### [Given exercise]
Reproduce these lines of data verbatim, leaving out the pictures.

Entries taken from a collection:
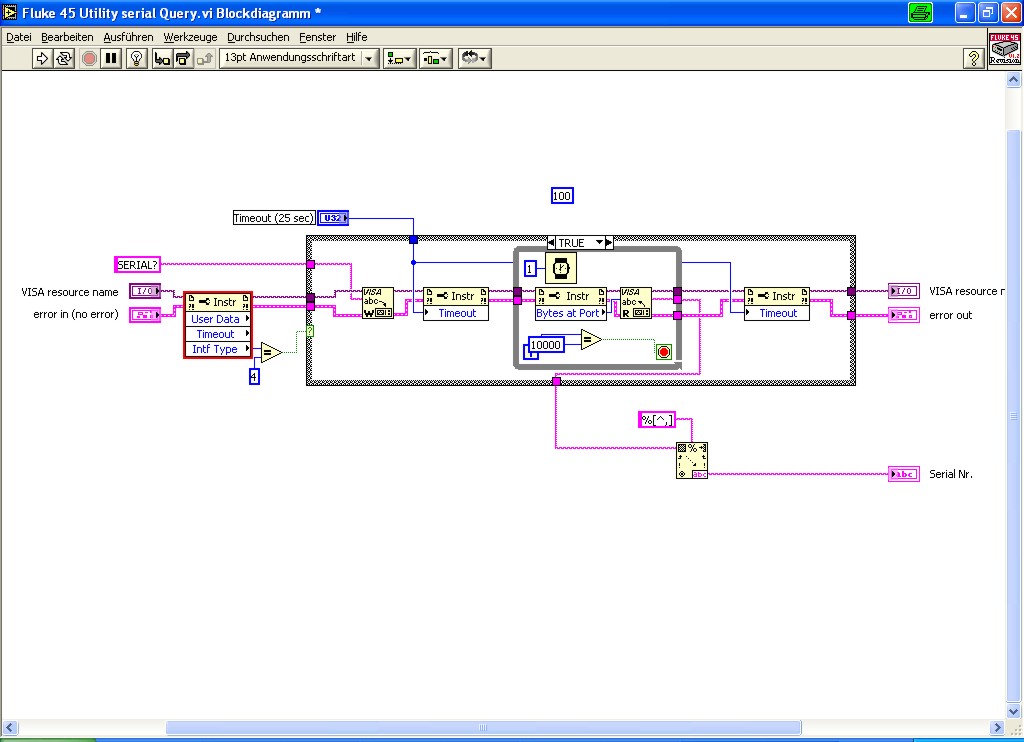This screenshot has height=742, width=1024.
Task: Click the Abort Execution stop button
Action: (89, 59)
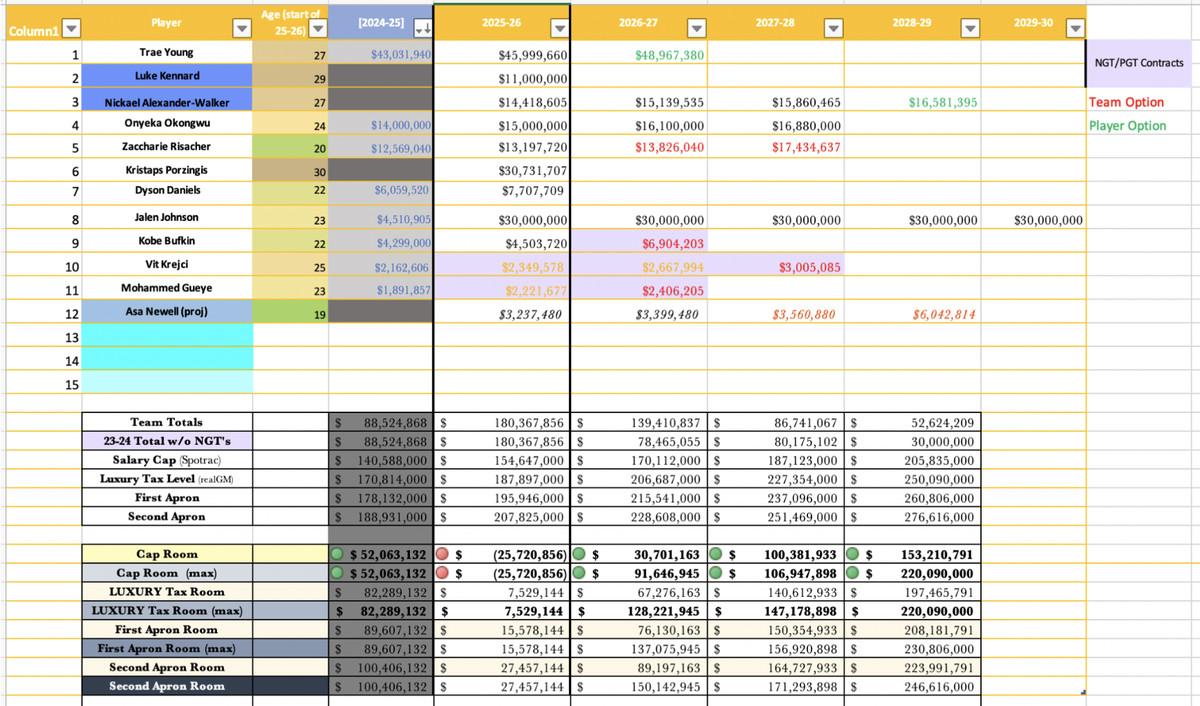Open the Column1 filter dropdown
This screenshot has height=706, width=1200.
tap(73, 30)
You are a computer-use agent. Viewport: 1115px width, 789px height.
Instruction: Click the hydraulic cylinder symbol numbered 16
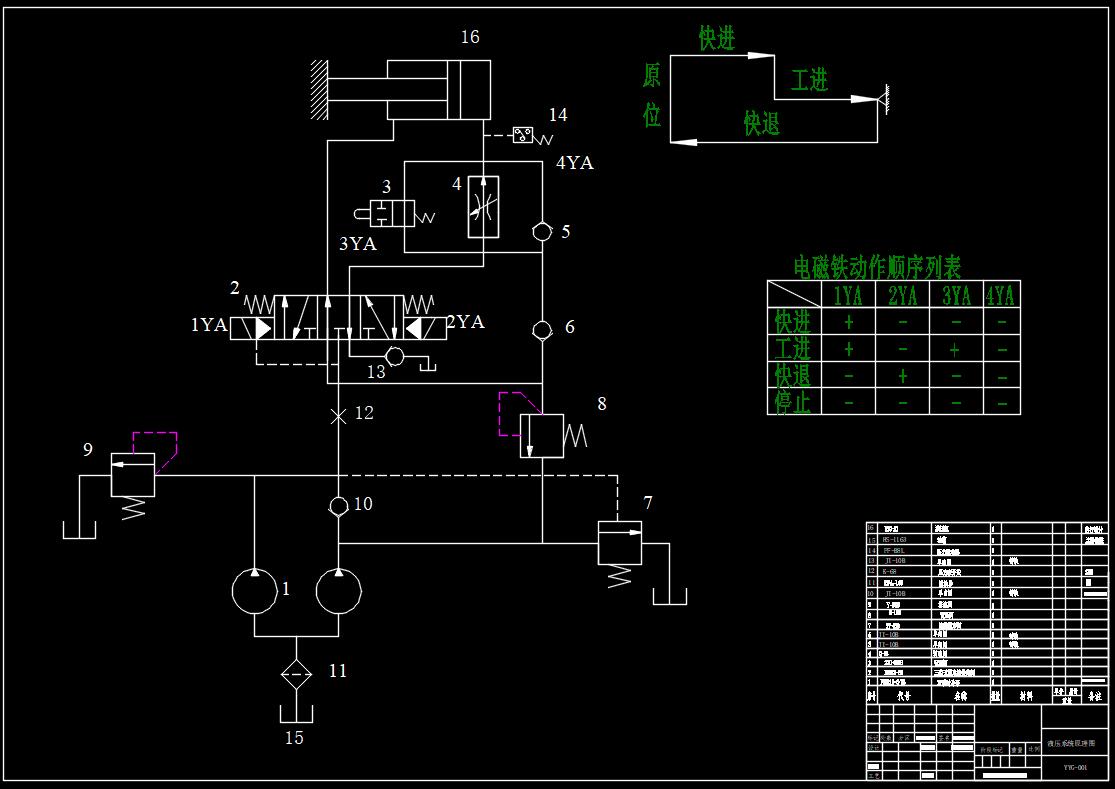pyautogui.click(x=439, y=90)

### [Answer to the problem]
This screenshot has height=742, width=1024.
Task: Click the Abort Execution stop button
Action: (89, 59)
Open the Column1 filter dropdown
This screenshot has height=706, width=1200.
tap(73, 30)
You are a computer-use agent. Viewport: 1115px width, 789px height.
Instruction: Click the hydraulic cylinder symbol numbered 16
pyautogui.click(x=439, y=90)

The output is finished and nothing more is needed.